**Saved data entries**.
----------

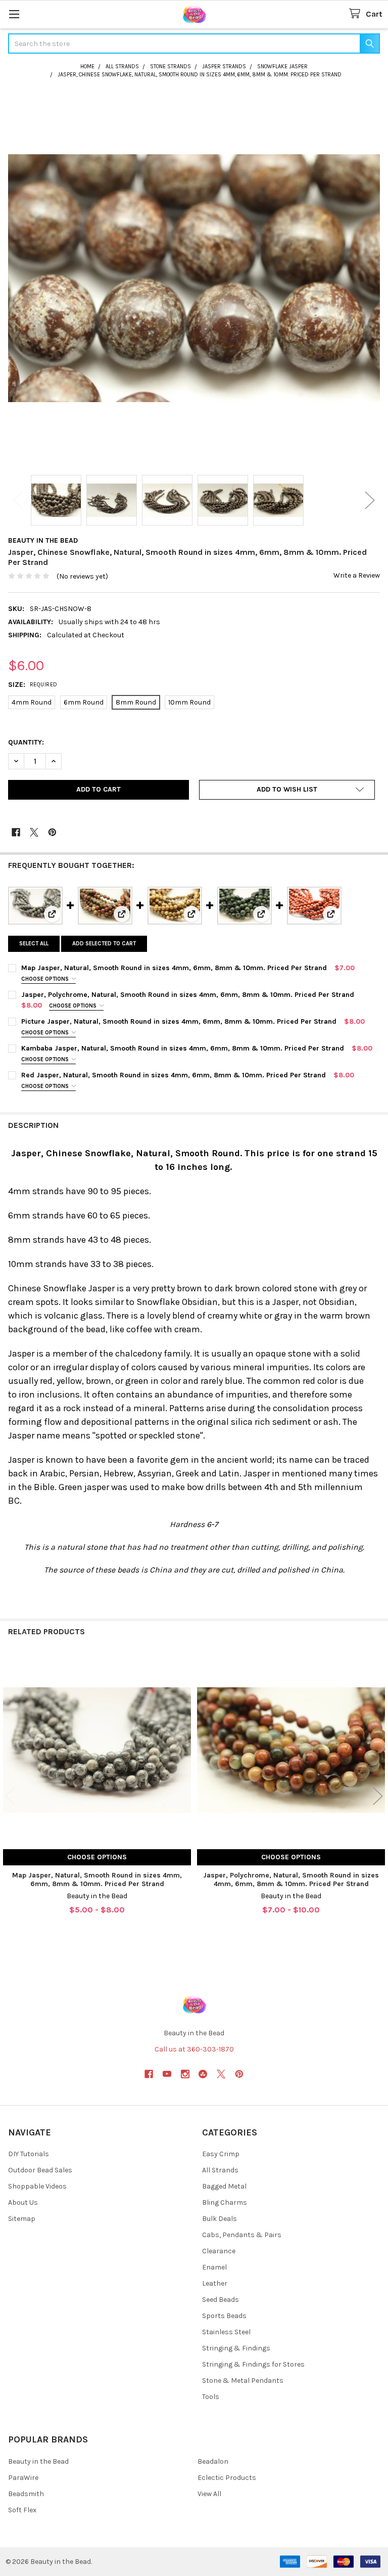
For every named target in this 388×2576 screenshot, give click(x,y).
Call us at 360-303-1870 (194, 2049)
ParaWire (23, 2477)
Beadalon (213, 2461)
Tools (210, 2396)
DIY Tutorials (28, 2154)
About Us (23, 2202)
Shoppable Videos (37, 2186)
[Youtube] (167, 2074)
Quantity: (26, 742)
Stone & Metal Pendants (242, 2380)
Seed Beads (220, 2299)
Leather (214, 2283)
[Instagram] (185, 2074)
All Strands (220, 2170)
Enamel (214, 2267)
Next (370, 500)
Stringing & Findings (236, 2348)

----------

Beginning at the line that holds "ParaWire (23, 2477)", reproduce each line of the records above down to and including the last one.

ParaWire (23, 2477)
Beadalon (213, 2461)
Tools (210, 2396)
DIY Tutorials (28, 2154)
About Us (23, 2202)
Shoppable Videos (37, 2186)
[Youtube] (167, 2074)
Quantity: (26, 742)
Stone & Metal Pendants (242, 2380)
Seed Beads (220, 2299)
Leather (214, 2283)
[Instagram] (185, 2074)
All Strands (220, 2170)
Enamel (214, 2267)
Next (370, 500)
Stringing & Findings (236, 2348)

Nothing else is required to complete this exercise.